* Source text *
*****
# 喜寿吉



## skwiskwis

could someone please translate the tattoo?

Thank you


----------



## Daffodil100

No. 1 is xi (3), gladness

No. 2. is  shou (4) longevity

No. 3 is ji (2), luck


----------



## xiaolijie

Daffodil100 said:


> No. 1 is xi (3), gladness


We don't say "gladness"."Happiness" is the word


----------



## SuperXW

Very traditional ideas...Not cool enough for a tattoo. Not cool at all.


----------



## 维尼爱蜂蜜

I often find the westerners' tattoos with Chinese characters are funny, like once i saw 顽淫畏愠劣 on a guy's arm and he thought it's cool because each character stands for one side of his personality. 
But Chinese language doesn't work that way. In english "happiness and longevity and luck" makes perfect sense . In Chinese you are not likely to see those characters come together. Chinese phrases are mostly fixed combinations.


----------



## 文星辰simon

I saw the news about the tattoos too.
There`s some guy who has a tattoo which is `鸡`.
It`s not the picture of the animal. It`s the chinese character.
He wanted to express his Chinese zodiac sign.
But I think the guy doesn`t know the deep meaning of this character.
If he knew the meaning, I think he will cut the tattoo ASAP.


----------



## AsifAkheir

Come on 文星辰simon,
don't leave us hanging in mid air. What is the deep meaning of  鸡 ?
*****
* Written exercise 1 *
In the tattoo thread, what word does xiaolijie say should replace "gladness"?
* Written exercise 2 *
Please carry the tattoo thread forward from its last post with one or more new replies.
The data comes from a separate source with no tie to the tattoo thread.

* Information provided *
*****
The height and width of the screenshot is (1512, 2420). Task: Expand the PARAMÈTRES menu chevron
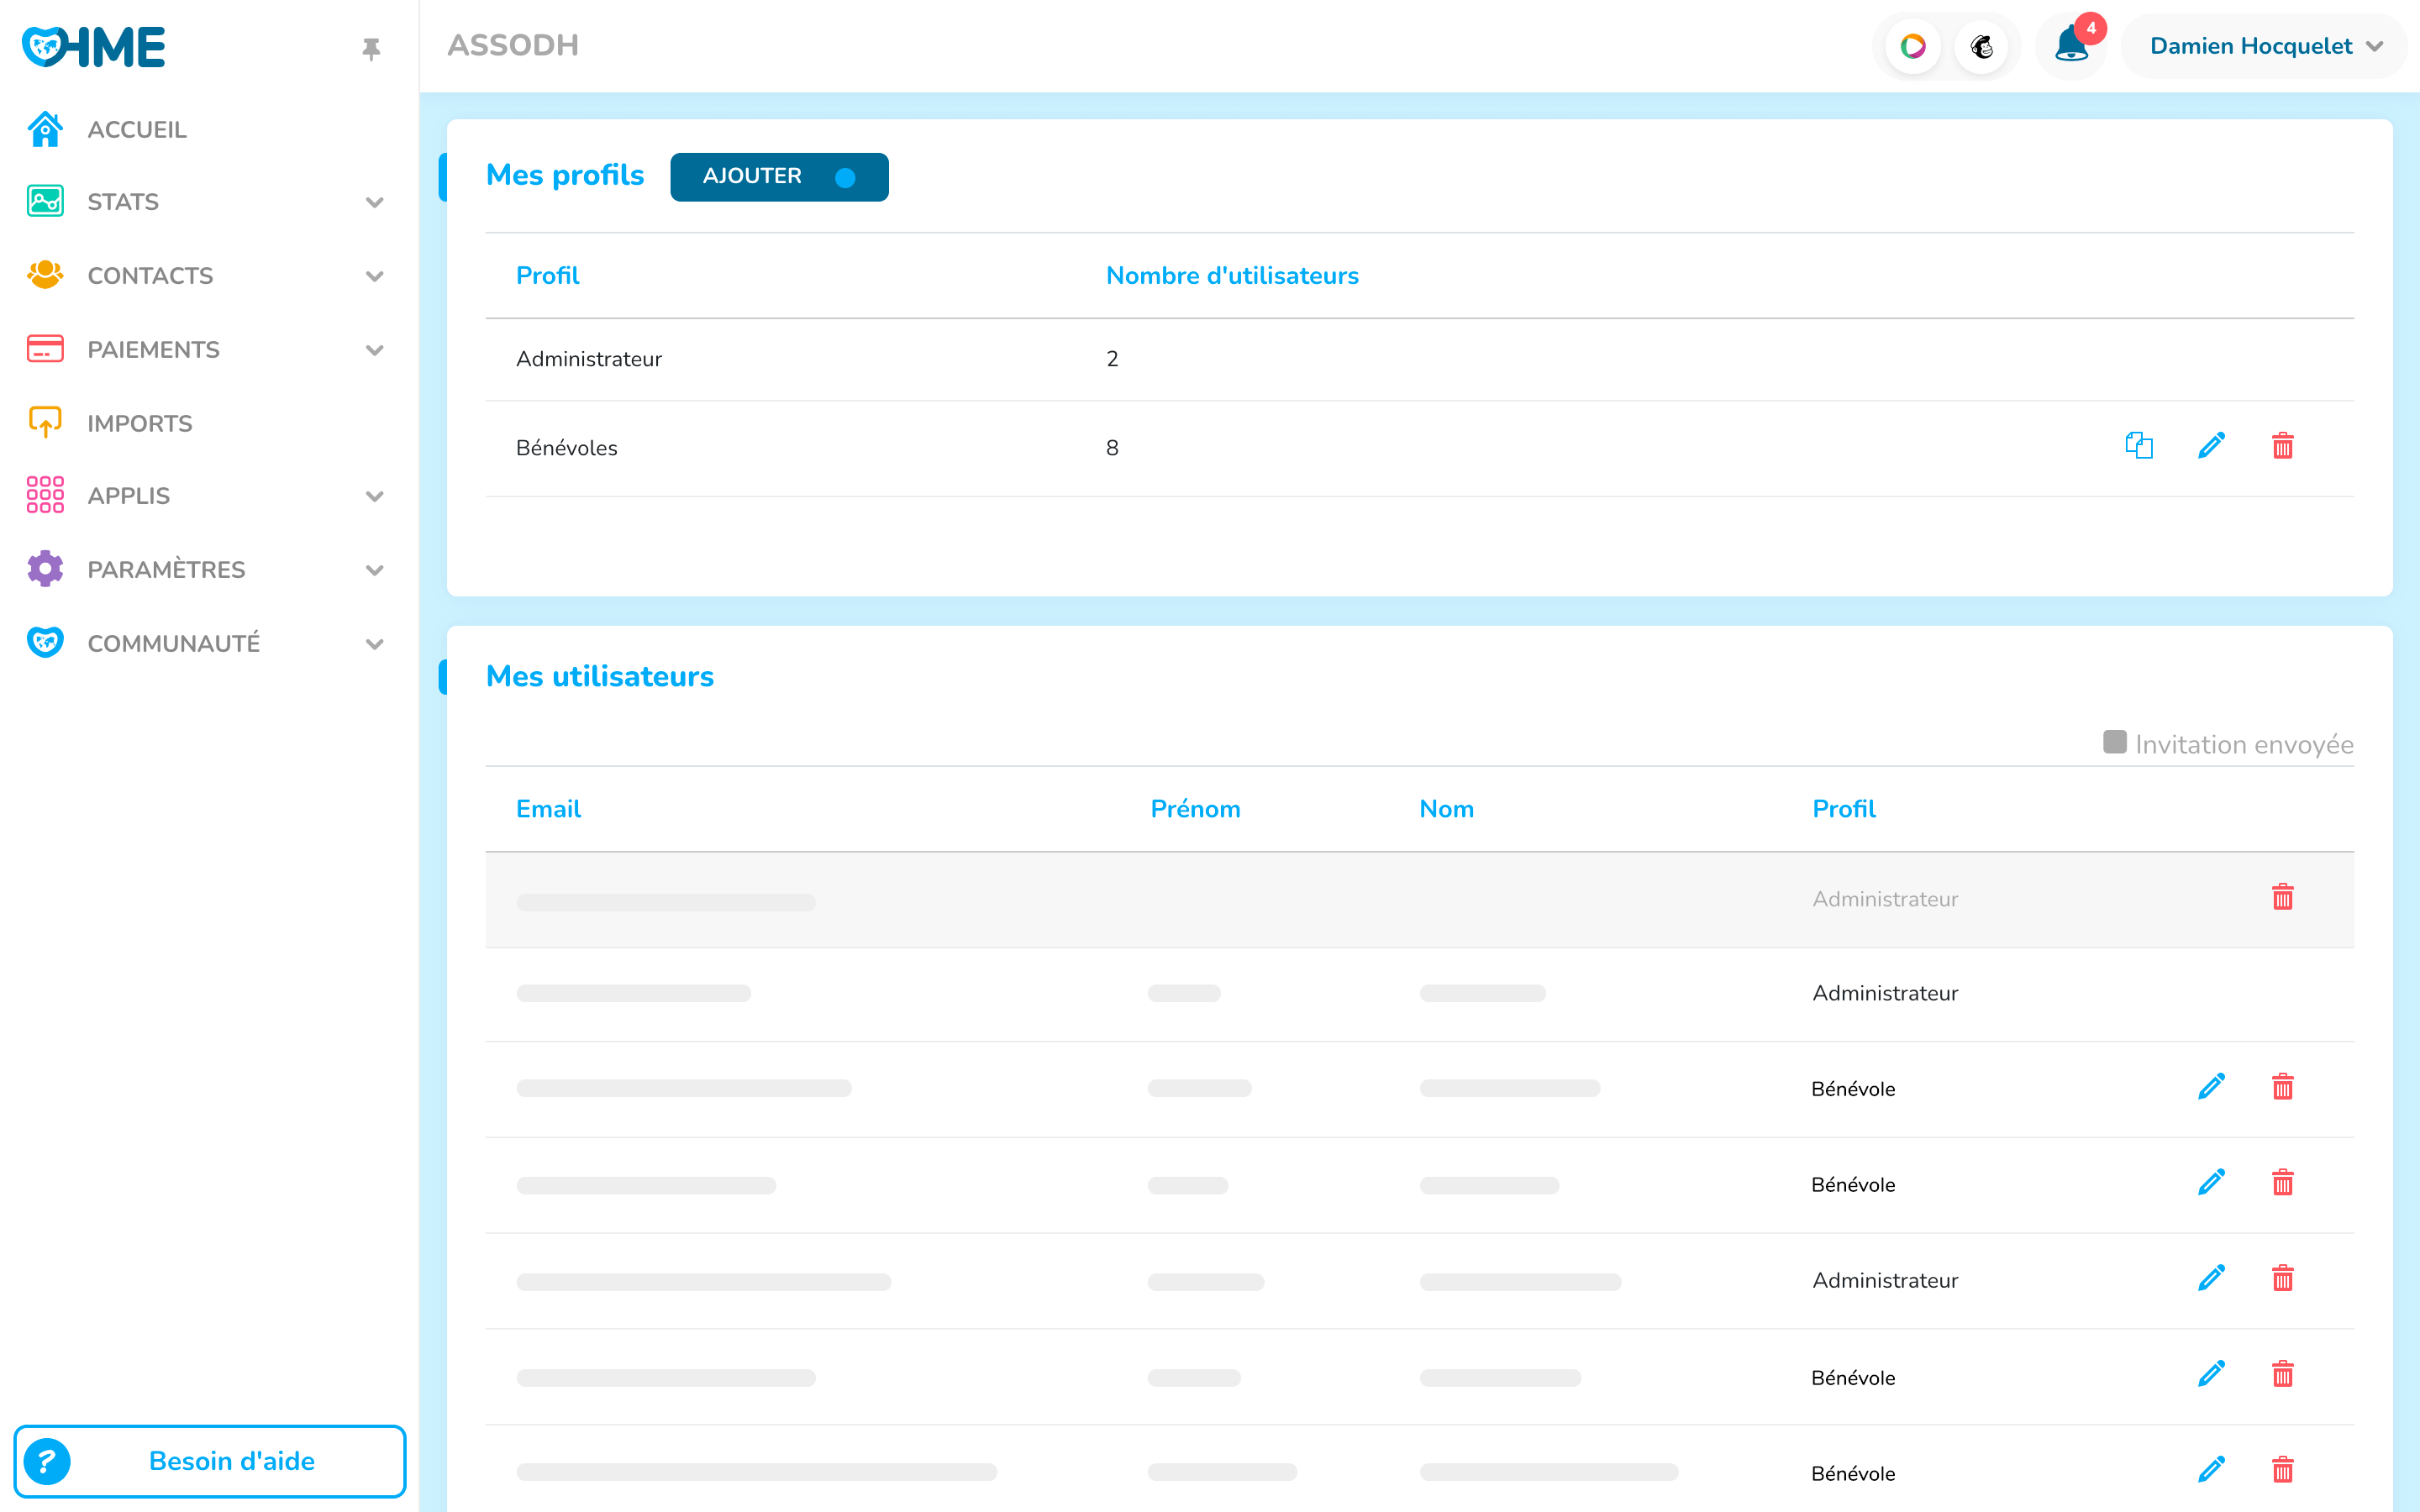tap(374, 570)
*****
* Answer 1 *
"Happiness."

* Answer 2 *
----------



## x3xleggedxninja

Double the character and look up 鸡鸡.


----------



## AsifAkheir

Thanks x3xleggedxninja.

Ha ha ha !

It should have been obvious. It's the same metaphorical use of the word as in English. I'm guessing it was obvious to you, because you are a 3 legged ninja


----------



## stellari

鸡 itself could mean 'prostitute' as a slang term.


----------



## AsifAkheir

@ stellari
OK, is that male or female prostitute?


----------



## 文星辰simon

AsifAkheir said:


> @ stellari
> OK, is that male or female prostitute?



Good question. 鸡 is just for the female prostitute. 鸭 is the one for the male prostitute...


----------



## AsifAkheir

@ 文星辰simon



			
				鸡 is just for the female prostitute. 鸭 is the one for the male prostitute...[/QUOTE said:
			
		

> 那么奇怪 ！
> Thanks, this is very important to know. It can be very disappointing if you get them mixed up.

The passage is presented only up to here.